Lin dan Elvriesh berada di balkon hotel. Mereka memiliki penampilan yang berbeda hari ini. Keduanya berpakaian longgar. Lin berbaju coklat polos dan bawahan panjang berwarna hitam. Sementara itu, Elvriesh memakai baju dan bawahan panjang berwarna biru muda, bergambar titik-titik dan lingkaran sebagai gambar langit.
Dia sudah lama berdiam di sana. Matanya memandang datar pemandangan. Raut wajah Lin begitu menyedihkan. Wajahnya menampilkan kantuk yang dideritanya.
Satu setengah jam yang lalu pukul sebelas malam, Lin memang tertidur pulas tanpa sepengetahuannya. Namun, satu setengah jam kemudian dia terbangun dan langit malam masih belum berubah. Lin terjaga karena memang sudah menjadi kebiasaan baginya untuk tidur 6 jam tepat. Satu min sama dengan satu detik di Bumi dan satu detik di Arqush sama dengan empat min. Lin cukup tahu Arqush mamiliki waktu 4 kali lebih banyak.
Oleh karena itu, Lin tidak panik atau bertanya-tanya, tetapi dia sedikit tersentak dan kecewa. Waktu makan tetap sama tiga kali sehari. Walaupun dia sudah memprediksi ini, dia masih tetap kecewa sebab semua penghuni Arqush sudah terbiasa sejak awal.

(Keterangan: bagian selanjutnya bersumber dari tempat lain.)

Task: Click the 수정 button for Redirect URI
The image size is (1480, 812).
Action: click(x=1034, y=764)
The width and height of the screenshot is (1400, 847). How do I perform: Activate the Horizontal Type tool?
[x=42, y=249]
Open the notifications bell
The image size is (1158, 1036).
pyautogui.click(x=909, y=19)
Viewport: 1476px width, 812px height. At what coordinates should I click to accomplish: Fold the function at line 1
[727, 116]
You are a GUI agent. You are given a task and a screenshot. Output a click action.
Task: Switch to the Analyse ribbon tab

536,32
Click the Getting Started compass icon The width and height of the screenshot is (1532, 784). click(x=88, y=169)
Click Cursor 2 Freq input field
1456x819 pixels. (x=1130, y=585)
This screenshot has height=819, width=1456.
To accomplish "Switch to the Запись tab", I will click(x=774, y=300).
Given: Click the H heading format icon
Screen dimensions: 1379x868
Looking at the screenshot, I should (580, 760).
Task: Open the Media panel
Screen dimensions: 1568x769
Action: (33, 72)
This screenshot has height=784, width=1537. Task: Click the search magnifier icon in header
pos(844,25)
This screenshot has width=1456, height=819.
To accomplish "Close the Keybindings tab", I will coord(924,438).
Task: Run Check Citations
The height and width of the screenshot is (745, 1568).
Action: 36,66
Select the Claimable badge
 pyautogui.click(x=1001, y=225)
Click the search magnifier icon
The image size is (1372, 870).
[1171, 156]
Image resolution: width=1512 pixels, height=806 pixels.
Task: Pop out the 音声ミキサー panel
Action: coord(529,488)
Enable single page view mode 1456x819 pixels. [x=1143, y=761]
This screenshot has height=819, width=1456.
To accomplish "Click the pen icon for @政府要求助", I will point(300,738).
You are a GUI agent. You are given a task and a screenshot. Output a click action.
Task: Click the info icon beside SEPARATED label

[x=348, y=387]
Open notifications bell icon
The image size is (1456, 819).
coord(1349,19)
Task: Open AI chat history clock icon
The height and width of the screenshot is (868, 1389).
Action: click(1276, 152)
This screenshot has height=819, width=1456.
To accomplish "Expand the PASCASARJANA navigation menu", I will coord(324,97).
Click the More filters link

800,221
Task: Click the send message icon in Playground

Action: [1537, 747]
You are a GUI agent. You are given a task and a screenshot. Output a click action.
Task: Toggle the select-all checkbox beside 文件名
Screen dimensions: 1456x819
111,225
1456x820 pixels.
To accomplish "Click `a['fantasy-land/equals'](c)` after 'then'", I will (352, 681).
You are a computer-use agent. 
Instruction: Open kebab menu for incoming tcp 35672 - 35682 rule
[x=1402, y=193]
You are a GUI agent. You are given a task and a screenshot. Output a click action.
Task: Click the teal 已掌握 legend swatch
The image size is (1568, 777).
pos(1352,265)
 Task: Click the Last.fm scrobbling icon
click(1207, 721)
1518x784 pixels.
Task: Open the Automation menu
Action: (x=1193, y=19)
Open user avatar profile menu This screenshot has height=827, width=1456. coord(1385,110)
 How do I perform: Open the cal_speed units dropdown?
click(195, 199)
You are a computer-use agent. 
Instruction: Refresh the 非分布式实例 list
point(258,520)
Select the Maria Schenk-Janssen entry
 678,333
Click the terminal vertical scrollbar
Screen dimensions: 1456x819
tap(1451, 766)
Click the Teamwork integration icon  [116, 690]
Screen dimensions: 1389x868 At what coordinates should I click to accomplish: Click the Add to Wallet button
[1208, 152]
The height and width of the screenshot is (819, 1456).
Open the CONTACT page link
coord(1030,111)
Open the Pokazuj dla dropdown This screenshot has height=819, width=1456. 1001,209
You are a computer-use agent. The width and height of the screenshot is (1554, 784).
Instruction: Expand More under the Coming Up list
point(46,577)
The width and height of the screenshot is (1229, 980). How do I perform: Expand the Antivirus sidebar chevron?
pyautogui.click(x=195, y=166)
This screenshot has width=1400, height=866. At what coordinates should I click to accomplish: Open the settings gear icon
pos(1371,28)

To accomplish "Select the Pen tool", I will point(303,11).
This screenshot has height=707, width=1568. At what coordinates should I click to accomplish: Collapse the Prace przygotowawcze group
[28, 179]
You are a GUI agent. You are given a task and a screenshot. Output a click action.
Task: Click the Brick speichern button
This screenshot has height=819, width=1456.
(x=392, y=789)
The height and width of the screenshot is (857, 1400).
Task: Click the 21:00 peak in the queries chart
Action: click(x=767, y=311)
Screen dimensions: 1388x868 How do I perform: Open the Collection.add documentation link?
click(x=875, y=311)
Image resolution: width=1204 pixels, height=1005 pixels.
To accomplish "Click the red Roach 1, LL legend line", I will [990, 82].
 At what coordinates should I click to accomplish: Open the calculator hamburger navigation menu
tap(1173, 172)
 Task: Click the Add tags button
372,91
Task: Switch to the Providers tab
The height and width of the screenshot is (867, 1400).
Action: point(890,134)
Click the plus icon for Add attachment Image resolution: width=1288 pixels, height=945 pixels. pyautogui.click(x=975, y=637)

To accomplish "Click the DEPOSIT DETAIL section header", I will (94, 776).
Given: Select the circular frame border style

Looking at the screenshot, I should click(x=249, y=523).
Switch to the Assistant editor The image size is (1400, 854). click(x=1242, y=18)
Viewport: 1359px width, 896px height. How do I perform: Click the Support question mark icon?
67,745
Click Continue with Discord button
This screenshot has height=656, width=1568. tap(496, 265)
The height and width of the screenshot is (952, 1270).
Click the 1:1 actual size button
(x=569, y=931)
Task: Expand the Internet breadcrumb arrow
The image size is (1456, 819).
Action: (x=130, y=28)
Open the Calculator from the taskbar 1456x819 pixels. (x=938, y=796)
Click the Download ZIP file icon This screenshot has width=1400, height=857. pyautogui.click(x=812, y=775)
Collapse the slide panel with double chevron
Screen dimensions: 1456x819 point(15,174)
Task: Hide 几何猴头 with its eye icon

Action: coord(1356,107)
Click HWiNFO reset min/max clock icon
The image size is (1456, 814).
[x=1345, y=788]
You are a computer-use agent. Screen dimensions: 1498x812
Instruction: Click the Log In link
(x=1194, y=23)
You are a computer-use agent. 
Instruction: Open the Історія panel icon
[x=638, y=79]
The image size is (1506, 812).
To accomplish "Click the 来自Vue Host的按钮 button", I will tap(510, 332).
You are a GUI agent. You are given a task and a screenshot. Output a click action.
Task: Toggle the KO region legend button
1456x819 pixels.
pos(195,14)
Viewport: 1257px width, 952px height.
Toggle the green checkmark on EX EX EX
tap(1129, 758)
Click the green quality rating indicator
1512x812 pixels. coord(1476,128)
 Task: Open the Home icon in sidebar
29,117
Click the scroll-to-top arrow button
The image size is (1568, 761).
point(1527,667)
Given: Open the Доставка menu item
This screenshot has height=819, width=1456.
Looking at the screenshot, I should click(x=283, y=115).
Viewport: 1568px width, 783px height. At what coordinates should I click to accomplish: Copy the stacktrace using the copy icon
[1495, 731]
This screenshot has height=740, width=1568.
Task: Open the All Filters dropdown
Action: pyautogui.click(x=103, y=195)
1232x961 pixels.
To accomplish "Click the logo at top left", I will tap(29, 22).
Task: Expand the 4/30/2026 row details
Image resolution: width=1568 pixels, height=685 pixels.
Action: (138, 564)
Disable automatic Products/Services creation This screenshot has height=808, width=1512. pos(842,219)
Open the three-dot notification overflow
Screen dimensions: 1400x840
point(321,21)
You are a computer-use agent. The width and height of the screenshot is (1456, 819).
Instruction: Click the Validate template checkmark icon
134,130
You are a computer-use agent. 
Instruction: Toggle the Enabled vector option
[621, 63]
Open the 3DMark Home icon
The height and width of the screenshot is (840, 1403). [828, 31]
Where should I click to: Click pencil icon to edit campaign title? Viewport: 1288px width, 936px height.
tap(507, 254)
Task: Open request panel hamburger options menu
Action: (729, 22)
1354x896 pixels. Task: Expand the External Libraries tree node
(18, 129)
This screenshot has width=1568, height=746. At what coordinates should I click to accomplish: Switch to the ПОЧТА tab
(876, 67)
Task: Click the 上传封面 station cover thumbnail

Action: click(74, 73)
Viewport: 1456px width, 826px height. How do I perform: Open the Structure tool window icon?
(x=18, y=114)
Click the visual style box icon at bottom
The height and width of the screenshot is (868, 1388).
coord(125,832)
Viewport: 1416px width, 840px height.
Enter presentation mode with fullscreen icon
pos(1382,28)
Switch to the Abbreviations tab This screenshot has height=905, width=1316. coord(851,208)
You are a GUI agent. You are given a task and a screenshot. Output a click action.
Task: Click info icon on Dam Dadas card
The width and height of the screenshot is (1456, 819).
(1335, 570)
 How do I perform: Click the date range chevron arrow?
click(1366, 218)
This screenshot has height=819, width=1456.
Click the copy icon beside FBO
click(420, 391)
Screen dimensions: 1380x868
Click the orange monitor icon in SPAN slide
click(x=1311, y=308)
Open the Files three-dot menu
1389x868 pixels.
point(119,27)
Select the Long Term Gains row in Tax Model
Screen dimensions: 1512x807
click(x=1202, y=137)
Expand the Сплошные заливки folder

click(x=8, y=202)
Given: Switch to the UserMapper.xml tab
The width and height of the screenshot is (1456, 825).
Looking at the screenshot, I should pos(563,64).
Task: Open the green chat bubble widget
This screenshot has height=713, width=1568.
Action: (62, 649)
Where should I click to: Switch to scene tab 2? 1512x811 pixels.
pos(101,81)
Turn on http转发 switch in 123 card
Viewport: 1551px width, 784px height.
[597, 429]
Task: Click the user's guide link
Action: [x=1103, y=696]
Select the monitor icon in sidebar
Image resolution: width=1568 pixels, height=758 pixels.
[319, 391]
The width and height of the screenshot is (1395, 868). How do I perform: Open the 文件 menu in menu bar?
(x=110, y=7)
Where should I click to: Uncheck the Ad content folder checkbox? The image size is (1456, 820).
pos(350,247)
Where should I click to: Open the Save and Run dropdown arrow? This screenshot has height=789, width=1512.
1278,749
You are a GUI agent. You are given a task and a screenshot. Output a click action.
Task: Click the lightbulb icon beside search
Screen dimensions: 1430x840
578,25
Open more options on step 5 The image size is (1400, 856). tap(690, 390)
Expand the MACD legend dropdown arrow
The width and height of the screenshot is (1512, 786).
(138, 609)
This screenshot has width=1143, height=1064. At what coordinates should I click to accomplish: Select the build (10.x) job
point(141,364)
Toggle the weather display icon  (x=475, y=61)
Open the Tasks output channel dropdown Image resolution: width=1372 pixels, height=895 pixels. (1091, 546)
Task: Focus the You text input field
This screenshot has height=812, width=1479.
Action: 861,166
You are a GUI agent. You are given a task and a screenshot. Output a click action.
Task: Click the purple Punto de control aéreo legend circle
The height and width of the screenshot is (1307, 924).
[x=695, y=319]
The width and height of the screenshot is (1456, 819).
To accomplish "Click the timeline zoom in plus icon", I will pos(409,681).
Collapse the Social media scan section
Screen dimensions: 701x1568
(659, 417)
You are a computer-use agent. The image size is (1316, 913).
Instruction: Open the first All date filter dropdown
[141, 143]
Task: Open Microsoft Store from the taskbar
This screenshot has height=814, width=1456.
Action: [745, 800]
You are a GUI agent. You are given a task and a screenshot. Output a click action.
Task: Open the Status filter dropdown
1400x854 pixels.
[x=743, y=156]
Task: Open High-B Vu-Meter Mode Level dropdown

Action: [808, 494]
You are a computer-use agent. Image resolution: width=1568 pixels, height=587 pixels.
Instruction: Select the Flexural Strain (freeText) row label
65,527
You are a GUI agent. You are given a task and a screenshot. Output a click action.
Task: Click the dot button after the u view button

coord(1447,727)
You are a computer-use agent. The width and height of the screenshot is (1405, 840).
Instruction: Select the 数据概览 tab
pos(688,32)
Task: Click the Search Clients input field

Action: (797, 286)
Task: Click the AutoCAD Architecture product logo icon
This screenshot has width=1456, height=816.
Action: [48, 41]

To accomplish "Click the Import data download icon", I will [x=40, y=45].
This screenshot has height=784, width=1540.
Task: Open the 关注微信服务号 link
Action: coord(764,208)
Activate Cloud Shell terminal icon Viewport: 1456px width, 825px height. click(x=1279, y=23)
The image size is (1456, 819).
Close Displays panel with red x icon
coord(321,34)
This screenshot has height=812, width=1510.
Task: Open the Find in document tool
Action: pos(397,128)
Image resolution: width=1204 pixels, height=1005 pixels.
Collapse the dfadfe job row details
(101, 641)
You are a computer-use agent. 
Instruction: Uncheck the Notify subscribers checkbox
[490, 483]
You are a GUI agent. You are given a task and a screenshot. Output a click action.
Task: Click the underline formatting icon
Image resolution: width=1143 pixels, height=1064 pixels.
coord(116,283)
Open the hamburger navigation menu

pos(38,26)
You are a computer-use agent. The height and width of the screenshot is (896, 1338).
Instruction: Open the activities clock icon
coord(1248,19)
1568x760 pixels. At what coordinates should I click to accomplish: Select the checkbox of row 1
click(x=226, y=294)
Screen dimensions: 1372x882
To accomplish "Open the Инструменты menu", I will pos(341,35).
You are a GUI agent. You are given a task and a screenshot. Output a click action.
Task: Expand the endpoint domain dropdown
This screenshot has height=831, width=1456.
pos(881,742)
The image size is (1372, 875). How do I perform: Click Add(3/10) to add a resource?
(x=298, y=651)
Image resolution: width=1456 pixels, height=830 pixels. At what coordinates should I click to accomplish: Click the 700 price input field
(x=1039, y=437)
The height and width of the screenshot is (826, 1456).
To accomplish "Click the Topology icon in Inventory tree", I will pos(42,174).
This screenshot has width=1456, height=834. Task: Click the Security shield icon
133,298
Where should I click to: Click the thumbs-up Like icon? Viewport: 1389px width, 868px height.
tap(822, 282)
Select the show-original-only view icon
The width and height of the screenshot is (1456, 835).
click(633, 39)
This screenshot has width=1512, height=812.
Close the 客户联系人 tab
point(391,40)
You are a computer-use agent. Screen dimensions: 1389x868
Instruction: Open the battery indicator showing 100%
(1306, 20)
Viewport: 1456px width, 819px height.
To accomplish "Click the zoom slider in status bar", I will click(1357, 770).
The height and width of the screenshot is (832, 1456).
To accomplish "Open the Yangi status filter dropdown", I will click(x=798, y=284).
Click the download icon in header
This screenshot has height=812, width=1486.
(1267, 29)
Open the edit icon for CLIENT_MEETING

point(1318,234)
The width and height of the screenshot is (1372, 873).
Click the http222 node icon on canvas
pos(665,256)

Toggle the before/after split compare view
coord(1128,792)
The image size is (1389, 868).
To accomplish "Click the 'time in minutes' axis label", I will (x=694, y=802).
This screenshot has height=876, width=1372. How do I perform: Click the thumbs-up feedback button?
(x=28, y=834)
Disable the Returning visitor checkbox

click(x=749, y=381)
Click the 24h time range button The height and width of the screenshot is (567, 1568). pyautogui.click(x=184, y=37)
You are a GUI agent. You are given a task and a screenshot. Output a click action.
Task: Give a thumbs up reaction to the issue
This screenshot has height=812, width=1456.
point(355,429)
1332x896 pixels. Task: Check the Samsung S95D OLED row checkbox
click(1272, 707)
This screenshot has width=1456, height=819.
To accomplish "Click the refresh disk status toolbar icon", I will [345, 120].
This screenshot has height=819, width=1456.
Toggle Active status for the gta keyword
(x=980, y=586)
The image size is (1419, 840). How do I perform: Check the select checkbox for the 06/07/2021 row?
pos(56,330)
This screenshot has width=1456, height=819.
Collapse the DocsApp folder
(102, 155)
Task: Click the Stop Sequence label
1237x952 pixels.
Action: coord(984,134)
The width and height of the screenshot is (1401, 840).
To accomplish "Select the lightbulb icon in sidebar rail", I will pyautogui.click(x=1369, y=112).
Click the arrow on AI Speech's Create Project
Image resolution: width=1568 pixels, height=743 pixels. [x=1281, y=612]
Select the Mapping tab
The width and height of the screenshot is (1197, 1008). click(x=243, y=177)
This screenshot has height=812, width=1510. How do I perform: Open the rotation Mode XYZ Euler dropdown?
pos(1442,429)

Sebagai hasilnya, hari 96 jam hanya dinikmati olehnya. Meski demikian, Lin tidak menyesalinya. Sewaktu hidup di Bumi bahkan sampai sekarang, Lintar adalah makhluk hibrida abnormal. Tubuhnya terbentuk dari darah Sunda dan Jepang. Baginya beraktivitas 90 jam itu sudah biasa. Dia dapat dengan mudah menyesuaikan diri. Dia bahkan menikmatinya tanpa merasa lelah sedikit pun.
Sebuah gelas yang berisikan air ungu ada di tangan Lin. Lengan pemuda itu menjepit hatihati gelas di tangannya. Lalu, dengan jari-jari yang bergetar, Lin meneguk minuman tersebut.
Yang dia minum bukanlah minuman ber-alkohol yang memabukan. Minuman itu adalah minuman ber-energi yang membuat mata lebih bersemangat, minuman yang sangat diminati ketika malam atau pagi tiba. Orang-orang menyebutnya siter. Walaupun sangat encer, ketika memasuki rongga mulut, itu terasa seolah kental. Rasanya sedikit manis dan wanginya seperti kelapa muda dan tidak memiliki efek sihir di dalamnya, tidak mengecewakan.
“Gak waras,” kata Lin.
Dia terlihat sangat terkejut seolah menerima kabar yang tidak disangka. Lin mengingat kembali betapa panjangnya hari ini atau boleh dikatakan kemarin pagi. Namun, ini tidak sesederhana yang terpikirkan.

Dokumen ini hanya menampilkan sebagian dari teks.